The data:
+++

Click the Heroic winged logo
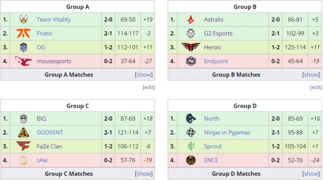 coord(191,47)
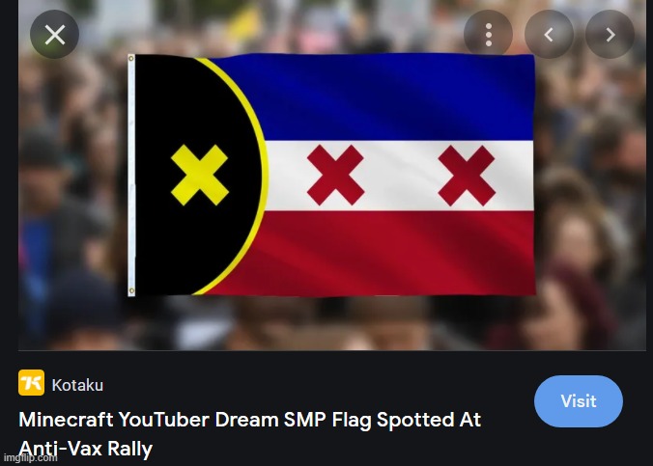This screenshot has width=653, height=466.
Task: Close the image preview with the X icon
Action: 54,35
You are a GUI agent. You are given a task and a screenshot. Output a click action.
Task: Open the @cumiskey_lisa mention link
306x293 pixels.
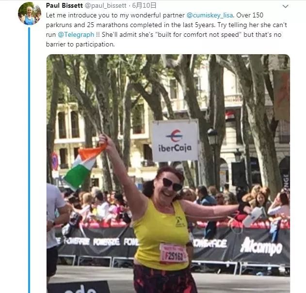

+++

Give an exact copy of the listing above that leaves out every picture.

Worked solution:
Click the Heroic winged logo
 coord(191,47)
This screenshot has width=653, height=466.
Task: Close the image preview with the X icon
Action: 54,35
You are a GUI agent. You are given a task and a screenshot. Output a click action.
Task: Open the @cumiskey_lisa mention link
306x293 pixels.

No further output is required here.